Word and element location data:
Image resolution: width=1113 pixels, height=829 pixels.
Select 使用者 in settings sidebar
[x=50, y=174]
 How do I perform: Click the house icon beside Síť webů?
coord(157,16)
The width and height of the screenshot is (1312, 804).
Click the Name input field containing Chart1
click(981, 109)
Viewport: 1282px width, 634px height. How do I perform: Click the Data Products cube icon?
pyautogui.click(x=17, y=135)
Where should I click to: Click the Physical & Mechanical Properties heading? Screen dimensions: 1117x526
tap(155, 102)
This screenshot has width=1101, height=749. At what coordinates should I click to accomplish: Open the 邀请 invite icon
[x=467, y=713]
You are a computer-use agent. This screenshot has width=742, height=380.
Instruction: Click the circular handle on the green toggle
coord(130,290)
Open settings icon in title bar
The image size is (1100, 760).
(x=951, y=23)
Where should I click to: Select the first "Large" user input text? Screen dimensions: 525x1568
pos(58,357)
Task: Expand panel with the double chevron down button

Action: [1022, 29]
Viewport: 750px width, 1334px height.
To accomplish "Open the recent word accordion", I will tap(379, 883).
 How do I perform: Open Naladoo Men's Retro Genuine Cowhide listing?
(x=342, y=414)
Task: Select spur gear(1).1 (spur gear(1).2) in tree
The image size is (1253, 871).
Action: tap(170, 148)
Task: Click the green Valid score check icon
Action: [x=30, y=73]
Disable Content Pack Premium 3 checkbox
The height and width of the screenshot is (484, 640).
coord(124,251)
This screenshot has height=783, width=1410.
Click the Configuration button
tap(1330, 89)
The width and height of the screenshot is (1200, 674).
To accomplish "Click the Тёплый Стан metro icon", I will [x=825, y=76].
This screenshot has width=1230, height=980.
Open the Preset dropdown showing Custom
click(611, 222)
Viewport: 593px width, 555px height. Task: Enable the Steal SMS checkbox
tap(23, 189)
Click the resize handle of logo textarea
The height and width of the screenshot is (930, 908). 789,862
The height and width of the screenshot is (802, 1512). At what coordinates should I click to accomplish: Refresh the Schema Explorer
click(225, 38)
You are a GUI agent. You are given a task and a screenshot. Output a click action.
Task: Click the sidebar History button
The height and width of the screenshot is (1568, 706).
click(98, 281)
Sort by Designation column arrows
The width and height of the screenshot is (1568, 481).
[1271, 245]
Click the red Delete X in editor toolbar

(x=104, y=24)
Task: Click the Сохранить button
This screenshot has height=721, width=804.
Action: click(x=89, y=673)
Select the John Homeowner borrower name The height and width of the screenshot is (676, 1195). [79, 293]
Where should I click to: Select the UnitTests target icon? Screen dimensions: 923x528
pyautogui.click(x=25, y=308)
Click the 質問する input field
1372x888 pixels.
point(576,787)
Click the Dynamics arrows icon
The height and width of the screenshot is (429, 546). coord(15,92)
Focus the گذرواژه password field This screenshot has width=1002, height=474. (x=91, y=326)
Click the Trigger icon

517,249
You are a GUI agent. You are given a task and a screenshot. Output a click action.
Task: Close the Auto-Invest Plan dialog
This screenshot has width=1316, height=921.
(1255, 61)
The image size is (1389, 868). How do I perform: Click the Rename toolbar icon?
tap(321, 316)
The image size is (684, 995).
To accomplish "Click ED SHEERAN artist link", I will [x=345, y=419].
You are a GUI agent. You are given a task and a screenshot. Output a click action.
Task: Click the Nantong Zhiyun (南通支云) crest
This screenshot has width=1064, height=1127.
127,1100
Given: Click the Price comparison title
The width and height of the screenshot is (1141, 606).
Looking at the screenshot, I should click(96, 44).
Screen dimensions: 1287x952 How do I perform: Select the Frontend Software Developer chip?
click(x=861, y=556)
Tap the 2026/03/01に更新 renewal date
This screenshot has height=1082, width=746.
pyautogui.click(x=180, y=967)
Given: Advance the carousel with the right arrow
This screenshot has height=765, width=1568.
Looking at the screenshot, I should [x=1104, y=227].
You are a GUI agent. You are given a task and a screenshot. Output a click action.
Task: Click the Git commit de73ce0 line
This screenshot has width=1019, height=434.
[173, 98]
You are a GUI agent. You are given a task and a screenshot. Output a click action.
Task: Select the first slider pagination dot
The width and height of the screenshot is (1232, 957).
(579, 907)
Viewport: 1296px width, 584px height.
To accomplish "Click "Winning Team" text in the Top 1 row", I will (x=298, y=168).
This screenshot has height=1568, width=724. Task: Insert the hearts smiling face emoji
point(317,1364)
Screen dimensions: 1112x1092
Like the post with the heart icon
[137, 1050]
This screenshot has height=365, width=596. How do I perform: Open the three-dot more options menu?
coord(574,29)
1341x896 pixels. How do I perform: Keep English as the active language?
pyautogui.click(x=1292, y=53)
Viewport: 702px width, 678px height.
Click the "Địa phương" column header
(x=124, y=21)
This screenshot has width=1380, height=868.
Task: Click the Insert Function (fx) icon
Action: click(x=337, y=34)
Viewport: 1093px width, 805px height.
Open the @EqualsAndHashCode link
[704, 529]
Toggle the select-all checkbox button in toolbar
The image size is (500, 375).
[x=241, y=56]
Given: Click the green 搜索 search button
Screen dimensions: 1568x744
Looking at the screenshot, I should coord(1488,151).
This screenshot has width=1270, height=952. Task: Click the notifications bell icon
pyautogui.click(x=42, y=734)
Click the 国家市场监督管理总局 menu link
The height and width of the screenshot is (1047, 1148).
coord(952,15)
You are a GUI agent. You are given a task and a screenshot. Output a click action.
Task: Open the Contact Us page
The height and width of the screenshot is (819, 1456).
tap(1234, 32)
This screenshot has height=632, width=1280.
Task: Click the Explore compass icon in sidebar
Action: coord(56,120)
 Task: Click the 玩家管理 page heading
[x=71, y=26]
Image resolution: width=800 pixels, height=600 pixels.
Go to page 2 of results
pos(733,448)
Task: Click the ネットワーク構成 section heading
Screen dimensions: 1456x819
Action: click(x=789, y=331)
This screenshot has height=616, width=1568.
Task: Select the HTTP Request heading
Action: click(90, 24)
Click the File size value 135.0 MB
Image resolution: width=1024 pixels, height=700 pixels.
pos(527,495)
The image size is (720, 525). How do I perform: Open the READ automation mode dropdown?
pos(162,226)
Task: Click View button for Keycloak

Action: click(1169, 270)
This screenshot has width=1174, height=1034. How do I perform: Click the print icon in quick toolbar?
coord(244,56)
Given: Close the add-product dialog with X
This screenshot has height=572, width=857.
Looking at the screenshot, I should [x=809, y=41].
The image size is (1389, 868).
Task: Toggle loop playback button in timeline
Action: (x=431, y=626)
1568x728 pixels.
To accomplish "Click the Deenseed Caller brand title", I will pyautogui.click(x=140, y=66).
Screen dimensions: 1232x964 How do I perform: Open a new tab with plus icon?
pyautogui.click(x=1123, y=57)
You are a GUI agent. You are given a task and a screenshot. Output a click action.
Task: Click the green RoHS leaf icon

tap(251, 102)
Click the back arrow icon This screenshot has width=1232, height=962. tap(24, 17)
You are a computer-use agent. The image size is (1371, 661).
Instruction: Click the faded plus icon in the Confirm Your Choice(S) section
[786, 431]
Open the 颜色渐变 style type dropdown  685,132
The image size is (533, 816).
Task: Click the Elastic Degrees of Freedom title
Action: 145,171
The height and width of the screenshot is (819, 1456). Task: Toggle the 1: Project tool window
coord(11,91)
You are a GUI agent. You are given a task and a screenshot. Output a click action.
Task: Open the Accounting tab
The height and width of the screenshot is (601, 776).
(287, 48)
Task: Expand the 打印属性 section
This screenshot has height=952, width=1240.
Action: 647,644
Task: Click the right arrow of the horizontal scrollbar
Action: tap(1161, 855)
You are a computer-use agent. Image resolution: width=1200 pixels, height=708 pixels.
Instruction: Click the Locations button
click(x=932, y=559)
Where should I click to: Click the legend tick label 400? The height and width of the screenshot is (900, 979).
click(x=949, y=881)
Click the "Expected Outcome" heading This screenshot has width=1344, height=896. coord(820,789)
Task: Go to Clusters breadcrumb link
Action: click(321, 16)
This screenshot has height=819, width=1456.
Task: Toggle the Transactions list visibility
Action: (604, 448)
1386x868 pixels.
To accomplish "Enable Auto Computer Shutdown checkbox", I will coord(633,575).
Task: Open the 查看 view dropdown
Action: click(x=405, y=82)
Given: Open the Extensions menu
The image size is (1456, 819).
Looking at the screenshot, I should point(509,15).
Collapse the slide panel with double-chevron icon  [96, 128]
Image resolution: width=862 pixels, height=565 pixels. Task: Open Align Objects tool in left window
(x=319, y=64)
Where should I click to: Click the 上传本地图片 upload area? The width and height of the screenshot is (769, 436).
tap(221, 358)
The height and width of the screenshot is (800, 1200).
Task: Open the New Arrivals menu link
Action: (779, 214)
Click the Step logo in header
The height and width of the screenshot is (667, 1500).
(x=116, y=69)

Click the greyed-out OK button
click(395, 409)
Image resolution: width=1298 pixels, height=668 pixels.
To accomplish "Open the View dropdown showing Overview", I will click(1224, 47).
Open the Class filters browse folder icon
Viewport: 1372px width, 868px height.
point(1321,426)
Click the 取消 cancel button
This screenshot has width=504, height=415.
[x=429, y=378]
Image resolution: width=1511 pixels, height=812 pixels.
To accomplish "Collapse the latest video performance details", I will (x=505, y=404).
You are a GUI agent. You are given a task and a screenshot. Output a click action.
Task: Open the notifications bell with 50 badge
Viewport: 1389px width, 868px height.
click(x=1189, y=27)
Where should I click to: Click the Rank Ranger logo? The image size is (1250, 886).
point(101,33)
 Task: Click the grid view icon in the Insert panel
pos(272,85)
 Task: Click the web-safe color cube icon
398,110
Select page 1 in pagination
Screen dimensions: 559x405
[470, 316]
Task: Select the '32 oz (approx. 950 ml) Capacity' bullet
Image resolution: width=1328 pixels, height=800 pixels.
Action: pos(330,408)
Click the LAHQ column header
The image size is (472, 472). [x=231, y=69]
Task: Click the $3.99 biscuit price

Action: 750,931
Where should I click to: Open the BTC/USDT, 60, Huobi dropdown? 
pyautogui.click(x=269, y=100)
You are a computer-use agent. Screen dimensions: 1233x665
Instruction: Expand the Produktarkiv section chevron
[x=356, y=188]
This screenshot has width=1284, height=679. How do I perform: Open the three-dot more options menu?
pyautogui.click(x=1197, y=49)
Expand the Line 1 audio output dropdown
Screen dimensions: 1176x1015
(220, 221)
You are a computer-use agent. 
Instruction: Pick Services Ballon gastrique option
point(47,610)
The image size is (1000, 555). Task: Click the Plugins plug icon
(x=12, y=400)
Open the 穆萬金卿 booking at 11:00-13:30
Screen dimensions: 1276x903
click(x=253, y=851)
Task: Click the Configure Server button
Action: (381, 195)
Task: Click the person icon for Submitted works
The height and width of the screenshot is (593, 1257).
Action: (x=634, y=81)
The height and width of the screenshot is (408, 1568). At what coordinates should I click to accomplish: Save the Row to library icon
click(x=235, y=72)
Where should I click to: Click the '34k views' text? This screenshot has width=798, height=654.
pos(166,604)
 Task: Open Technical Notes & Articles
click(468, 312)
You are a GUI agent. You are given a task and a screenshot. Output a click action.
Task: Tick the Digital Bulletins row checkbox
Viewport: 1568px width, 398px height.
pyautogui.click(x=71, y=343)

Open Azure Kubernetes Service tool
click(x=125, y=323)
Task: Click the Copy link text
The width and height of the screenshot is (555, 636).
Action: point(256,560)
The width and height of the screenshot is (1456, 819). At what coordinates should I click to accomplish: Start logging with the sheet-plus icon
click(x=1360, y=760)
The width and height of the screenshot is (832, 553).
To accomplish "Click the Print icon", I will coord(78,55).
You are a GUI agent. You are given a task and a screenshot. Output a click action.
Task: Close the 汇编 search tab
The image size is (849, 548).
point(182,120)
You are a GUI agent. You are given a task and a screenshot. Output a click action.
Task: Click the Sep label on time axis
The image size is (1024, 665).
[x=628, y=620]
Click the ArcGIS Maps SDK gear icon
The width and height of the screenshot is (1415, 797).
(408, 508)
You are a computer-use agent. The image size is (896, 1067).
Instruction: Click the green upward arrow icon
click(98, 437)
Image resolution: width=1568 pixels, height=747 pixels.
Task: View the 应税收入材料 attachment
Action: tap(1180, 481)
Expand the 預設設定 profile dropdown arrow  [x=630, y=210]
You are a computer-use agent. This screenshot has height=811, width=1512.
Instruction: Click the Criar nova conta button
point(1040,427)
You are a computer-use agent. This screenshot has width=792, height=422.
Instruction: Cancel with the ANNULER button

§ **Your goal**: Copy out, word for word, the part of the records that opens with the line containing "This screenshot has height=365, width=596." and closes with the line containing "coord(244,56)", including both of those lines.

§ **Solution**:
This screenshot has height=365, width=596. How do I perform: Open the three-dot more options menu?
coord(574,29)
1341x896 pixels. How do I perform: Keep English as the active language?
pyautogui.click(x=1292, y=53)
Viewport: 702px width, 678px height.
Click the "Địa phương" column header
(x=124, y=21)
This screenshot has width=1380, height=868.
Task: Click the Insert Function (fx) icon
Action: click(x=337, y=34)
Viewport: 1093px width, 805px height.
Open the @EqualsAndHashCode link
[704, 529]
Toggle the select-all checkbox button in toolbar
The image size is (500, 375).
[x=241, y=56]
Given: Click the green 搜索 search button
Screen dimensions: 1568x744
Looking at the screenshot, I should coord(1488,151).
This screenshot has width=1270, height=952. Task: Click the notifications bell icon
pyautogui.click(x=42, y=734)
Click the 国家市场监督管理总局 menu link
The height and width of the screenshot is (1047, 1148).
coord(952,15)
You are a GUI agent. You are given a task and a screenshot. Output a click action.
Task: Open the Contact Us page
The height and width of the screenshot is (819, 1456).
tap(1234, 32)
This screenshot has height=632, width=1280.
Task: Click the Explore compass icon in sidebar
Action: coord(56,120)
 Task: Click the 玩家管理 page heading
[x=71, y=26]
Image resolution: width=800 pixels, height=600 pixels.
Go to page 2 of results
pos(733,448)
Task: Click the ネットワーク構成 section heading
Screen dimensions: 1456x819
Action: click(x=789, y=331)
This screenshot has height=616, width=1568.
Task: Select the HTTP Request heading
Action: click(90, 24)
Click the File size value 135.0 MB
Image resolution: width=1024 pixels, height=700 pixels.
pos(527,495)
The image size is (720, 525). How do I perform: Open the READ automation mode dropdown?
pos(162,226)
Task: Click View button for Keycloak

Action: click(1169, 270)
This screenshot has width=1174, height=1034. How do I perform: Click the print icon in quick toolbar?
coord(244,56)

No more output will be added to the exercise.